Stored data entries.
________

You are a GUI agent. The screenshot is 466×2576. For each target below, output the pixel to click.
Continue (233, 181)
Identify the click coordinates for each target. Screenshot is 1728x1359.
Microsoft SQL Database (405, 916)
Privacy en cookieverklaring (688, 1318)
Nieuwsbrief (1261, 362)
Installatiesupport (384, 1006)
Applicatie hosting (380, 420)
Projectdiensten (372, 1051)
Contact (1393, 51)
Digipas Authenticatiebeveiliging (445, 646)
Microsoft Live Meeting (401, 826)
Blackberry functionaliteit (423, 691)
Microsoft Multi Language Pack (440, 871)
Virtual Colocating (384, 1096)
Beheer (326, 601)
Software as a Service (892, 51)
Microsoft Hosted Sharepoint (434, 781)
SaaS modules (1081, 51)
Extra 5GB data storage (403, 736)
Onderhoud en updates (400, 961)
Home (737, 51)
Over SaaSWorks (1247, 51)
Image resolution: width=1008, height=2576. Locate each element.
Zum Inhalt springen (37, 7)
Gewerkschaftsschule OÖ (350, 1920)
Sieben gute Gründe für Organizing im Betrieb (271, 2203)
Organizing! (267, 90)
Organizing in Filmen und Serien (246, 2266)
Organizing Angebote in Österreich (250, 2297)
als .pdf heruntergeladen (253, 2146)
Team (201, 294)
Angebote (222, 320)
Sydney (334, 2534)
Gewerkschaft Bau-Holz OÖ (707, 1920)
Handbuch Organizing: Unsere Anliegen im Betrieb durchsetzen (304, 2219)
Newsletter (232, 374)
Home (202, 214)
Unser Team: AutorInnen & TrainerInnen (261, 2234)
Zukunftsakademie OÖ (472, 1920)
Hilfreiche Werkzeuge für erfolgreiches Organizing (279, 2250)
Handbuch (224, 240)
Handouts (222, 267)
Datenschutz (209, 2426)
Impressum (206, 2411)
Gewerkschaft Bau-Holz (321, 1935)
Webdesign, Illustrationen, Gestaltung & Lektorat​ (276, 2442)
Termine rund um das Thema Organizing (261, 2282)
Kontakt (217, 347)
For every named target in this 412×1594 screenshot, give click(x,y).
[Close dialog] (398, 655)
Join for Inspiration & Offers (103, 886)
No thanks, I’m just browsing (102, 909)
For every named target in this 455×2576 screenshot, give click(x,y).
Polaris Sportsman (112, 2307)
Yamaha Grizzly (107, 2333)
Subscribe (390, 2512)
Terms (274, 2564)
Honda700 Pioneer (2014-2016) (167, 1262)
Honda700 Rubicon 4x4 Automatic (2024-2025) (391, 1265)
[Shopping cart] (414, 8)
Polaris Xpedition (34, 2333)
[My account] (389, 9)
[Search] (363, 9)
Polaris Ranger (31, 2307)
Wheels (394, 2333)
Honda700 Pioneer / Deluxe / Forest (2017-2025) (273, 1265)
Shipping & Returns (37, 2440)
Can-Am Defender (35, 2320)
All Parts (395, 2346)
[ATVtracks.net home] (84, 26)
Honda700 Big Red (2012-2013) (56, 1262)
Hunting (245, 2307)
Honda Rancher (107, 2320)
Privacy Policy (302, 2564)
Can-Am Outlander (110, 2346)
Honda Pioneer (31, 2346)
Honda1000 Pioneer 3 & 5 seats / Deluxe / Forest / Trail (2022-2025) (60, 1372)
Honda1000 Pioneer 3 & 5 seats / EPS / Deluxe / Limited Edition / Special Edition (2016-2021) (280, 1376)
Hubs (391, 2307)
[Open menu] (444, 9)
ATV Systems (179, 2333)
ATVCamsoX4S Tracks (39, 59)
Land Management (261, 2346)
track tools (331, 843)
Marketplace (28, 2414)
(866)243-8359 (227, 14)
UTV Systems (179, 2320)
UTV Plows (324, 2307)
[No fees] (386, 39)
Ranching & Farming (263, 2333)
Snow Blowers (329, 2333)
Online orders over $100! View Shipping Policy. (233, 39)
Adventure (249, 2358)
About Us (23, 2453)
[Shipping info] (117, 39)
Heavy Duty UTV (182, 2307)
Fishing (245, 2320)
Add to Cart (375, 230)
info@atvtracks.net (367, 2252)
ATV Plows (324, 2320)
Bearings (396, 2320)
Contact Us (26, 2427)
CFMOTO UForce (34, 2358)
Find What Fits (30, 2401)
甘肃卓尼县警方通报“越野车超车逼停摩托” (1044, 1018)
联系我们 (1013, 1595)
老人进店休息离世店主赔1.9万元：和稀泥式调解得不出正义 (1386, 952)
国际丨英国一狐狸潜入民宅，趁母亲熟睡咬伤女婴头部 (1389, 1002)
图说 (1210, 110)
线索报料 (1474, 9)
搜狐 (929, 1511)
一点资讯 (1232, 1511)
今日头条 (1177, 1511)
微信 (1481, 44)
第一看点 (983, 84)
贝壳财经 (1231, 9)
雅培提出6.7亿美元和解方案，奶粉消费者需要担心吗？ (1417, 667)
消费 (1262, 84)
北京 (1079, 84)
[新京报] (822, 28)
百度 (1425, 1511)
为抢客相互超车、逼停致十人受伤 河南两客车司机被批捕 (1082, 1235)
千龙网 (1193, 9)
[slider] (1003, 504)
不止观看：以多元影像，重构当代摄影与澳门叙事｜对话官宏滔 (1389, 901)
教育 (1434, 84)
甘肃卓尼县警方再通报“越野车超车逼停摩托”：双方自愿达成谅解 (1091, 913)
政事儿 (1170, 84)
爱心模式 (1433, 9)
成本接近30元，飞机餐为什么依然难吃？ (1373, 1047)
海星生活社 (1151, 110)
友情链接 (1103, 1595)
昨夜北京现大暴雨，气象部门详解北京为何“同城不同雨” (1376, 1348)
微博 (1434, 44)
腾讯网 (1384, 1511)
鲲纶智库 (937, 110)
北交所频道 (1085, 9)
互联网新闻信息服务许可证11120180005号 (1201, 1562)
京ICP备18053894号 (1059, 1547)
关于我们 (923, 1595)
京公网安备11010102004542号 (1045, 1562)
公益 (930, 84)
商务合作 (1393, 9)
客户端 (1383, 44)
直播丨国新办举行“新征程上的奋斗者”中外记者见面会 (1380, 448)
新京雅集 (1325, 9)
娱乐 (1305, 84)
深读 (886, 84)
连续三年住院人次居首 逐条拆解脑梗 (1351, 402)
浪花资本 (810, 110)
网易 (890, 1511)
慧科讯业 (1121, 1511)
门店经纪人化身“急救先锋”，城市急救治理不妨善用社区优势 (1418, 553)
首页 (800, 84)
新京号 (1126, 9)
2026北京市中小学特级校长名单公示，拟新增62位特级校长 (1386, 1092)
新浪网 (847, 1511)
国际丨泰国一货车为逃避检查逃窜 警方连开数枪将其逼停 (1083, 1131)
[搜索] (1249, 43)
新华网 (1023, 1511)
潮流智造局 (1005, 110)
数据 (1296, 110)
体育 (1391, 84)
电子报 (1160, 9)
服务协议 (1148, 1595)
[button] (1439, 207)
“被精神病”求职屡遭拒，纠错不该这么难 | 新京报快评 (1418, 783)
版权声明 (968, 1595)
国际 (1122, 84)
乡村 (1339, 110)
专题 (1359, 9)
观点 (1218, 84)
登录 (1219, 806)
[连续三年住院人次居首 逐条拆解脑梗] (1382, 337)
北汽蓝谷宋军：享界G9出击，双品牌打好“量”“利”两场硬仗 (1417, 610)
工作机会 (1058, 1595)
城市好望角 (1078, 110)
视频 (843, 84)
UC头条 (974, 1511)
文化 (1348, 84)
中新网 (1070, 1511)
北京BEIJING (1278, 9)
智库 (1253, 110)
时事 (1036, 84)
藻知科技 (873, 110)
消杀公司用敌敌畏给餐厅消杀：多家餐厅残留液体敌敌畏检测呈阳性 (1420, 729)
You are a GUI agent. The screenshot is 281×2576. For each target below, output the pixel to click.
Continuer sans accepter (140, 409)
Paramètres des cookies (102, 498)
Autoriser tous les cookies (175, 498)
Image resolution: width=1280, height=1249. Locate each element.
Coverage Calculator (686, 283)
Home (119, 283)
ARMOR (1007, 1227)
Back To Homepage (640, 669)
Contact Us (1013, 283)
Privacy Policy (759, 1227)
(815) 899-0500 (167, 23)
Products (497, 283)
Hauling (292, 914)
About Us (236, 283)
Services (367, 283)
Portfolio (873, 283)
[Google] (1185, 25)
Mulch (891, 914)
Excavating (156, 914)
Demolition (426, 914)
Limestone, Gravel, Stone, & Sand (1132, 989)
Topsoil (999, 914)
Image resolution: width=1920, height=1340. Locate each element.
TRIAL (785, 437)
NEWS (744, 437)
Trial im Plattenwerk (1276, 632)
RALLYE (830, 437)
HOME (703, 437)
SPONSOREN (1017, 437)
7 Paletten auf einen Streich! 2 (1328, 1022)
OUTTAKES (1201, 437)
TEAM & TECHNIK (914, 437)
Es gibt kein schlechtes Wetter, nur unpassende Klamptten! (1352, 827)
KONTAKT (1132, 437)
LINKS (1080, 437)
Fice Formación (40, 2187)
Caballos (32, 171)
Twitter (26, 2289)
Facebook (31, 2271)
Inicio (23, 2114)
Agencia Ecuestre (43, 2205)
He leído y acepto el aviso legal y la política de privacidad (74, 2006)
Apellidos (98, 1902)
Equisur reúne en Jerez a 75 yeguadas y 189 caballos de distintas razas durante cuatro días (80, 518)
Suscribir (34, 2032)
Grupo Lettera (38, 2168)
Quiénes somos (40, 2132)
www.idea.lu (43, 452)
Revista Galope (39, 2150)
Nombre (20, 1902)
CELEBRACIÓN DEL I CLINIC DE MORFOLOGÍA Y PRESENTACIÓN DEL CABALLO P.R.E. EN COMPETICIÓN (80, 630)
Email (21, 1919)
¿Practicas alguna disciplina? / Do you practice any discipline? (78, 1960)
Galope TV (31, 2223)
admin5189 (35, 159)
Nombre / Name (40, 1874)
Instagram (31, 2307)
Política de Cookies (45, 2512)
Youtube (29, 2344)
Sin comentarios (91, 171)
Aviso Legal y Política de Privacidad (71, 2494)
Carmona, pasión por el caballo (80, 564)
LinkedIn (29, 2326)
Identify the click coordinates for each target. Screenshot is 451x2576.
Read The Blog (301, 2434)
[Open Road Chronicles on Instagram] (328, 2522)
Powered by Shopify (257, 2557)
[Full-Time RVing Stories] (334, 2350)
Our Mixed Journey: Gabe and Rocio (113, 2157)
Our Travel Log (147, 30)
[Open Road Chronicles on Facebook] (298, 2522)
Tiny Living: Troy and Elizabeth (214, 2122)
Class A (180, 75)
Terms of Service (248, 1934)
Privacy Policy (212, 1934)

________

Exercise objective. Going back over the entries above, copy word for word every line from the one that has "Blackberry functionaliteit (423, 691)" on through the one that has "Home (737, 51)".

Exercise result.
Blackberry functionaliteit (423, 691)
Microsoft Multi Language Pack (440, 871)
Virtual Colocating (384, 1096)
Beheer (326, 601)
Software as a Service (892, 51)
Microsoft Hosted Sharepoint (434, 781)
SaaS modules (1081, 51)
Extra 5GB data storage (403, 736)
Onderhoud en updates (400, 961)
Home (737, 51)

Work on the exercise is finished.